Now they
have new cause for concern, statistically at least. The arrival of May means
the beginning of a six-month period in the stock market when returns typically
are meager at best and often negative.
Is it
time to scale back?
A
seasonal timing strategy with a hard-to-ignore record for reliability suggests
it is. "Sell in May and go away" holds that if you shift your holdings
out of stocks into bonds, return to the market in November and do the same
thing again every year, you'll come out way ahead.
Investors
could be forgiven for smirking at the notion. Many financial professionals do.
"There's
no easy formula regarding the best time to buy and sell investments," says
Jonathan Bergman, a certified financial planner with Palisades Hudson Financial
Group in Scarsdale ,
N.Y.
"And don't try to time the markets."
Yet this
is no gimmick that forecasts the market based on numerology or the Super Bowl.

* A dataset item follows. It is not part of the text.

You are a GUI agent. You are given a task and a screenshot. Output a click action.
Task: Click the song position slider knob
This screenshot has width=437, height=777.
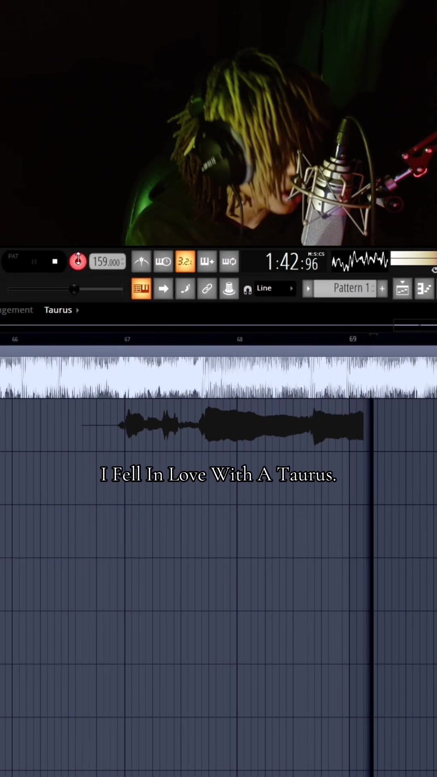74,289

It has enough historical accuracy behind it that plenty of financial advisers
pay attention even if they don't agree or adhere to it, according to Austin
Frye, a planner with the Frye
Financial
Center
in Aventura ,
Fla.
"Sell
in May" is more an indicator than a strategy. You'd be hard-pressed to
find investors who withdraw their holdings on May 1 and put them back into
stocks Nov. 1. But it may help guide investing decisions to know the
implications of buying or selling at various times of year.
The
concept has compelling support:
- Since
1950, the Dow Jones industrial average has produced an average gain of 7.4
percent from November through April and 0.4 percent from May through October.
- An
investor who sank $10,000 into the Dow during the "best" six-month
period (November through April) and switched to bonds during the
"worst" six months in every year since 1950 would have posted a
return of $527,388, according to the Stock Trader's Almanac. Doing the reverse
would have cost the investor $474.
- Applying the approach to the Standard & Poor's 500 index, its returns from
November through April have beaten those during the following May-October
period 71 percent of the time dating to 1945.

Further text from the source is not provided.